ヘルニア
腹部、腹壁におけるヘルニアという病気は、いわゆる、”脱腸”です。
その中でも①ソケイヘルニアと②腹壁瘢痕ヘルニアの二つが代表的な疾患です。
いずれも、腹壁の脆弱部分があり、そこに向けて腹腔内の圧力が腹膜を押し出すことにより、
腹膜がヘルニア嚢という、大きな袋を形成し、その袋の中に小腸や、大腸、大網といった臓器が入り込みつつ、袋ごと押し出す病気です。
悪性疾患ではありませんが、美容的な問題そして、時に腹部痛を生じるため、治療が必要となる場合があります。治療は手術が基本となります。
手術の方法は自分の筋肉や腱膜を縫い縮めて穴をふさぐ手術方法と、人口の網 (メッシュ)を用いて穴をふさぐ手術方法があります。
いずれの方法が良いかは、その場合によって異なりますので、最善と思われる手術法で行っています。
ヘルニア修復手術(UHS法)
人工の網(メッシュ)を用いてヘルニアを修復する手術法です。
最近では当院でヘルニアの手術を受けられる方の9割 がこの方法で手術を受けておられます。
このメッシュはポリプロピレンという材質で、メッシュは2つの部分からなっており、一つはヘルニアの穴 に栓をする部分と、
この栓が抜けないようにするフタの役割をする部分からできています。
手術はヘルニアの袋を切除して、ヘルニアの穴にメッシュの栓をし、さらにその上にメッシュのフタをする方法です。
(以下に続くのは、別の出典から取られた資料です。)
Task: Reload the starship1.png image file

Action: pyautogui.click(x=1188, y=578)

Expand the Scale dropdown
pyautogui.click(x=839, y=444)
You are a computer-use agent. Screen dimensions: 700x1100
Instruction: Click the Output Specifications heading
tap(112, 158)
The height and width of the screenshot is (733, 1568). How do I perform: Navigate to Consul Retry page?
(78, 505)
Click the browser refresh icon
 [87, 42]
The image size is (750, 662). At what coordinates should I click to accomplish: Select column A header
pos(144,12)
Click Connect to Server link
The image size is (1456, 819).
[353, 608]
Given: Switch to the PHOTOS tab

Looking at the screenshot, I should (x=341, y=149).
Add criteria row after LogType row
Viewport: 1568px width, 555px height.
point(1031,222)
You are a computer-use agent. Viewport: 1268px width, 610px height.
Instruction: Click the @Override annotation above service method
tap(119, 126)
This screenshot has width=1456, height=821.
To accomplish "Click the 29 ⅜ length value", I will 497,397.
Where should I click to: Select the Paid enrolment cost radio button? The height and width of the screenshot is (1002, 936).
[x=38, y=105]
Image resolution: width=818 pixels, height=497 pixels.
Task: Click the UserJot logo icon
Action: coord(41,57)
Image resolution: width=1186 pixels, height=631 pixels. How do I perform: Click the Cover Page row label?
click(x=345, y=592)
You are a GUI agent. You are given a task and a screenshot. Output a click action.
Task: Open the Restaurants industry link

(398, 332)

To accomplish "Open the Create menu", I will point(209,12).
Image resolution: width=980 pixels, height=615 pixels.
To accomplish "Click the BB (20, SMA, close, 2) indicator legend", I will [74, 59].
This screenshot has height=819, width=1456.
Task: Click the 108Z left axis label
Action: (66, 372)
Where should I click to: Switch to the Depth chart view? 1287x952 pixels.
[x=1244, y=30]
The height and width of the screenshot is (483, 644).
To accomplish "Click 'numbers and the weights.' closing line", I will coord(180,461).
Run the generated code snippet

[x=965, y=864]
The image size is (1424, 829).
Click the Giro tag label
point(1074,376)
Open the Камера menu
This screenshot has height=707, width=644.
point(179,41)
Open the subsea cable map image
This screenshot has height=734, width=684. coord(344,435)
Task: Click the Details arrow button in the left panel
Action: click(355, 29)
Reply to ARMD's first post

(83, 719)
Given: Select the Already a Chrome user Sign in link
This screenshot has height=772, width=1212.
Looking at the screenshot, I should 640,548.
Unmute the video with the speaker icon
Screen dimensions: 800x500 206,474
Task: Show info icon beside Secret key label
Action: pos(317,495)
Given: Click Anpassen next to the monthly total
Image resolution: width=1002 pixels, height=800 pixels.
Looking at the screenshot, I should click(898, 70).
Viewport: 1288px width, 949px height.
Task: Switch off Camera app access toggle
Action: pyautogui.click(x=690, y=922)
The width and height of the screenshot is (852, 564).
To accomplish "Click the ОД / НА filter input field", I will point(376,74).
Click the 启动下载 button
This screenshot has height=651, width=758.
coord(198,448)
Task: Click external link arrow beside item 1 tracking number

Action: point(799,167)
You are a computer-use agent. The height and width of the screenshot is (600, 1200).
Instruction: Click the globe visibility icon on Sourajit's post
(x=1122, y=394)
合併症として一番やっかいなのが、創部感染による難治性膿瘍です。
発生頻度は0.3%くらいとほとんど起こらないのですが、人工膜を体内に留置するため、
ひとたびそこに感染が起こってしまうと、網の目状のメッシュの隙間に細菌が入り込み、
洗浄してもなかなか完治しないことがあり、その場合にはやむを得ず、留置したメッシュを取り除くことが必要となる場合があります。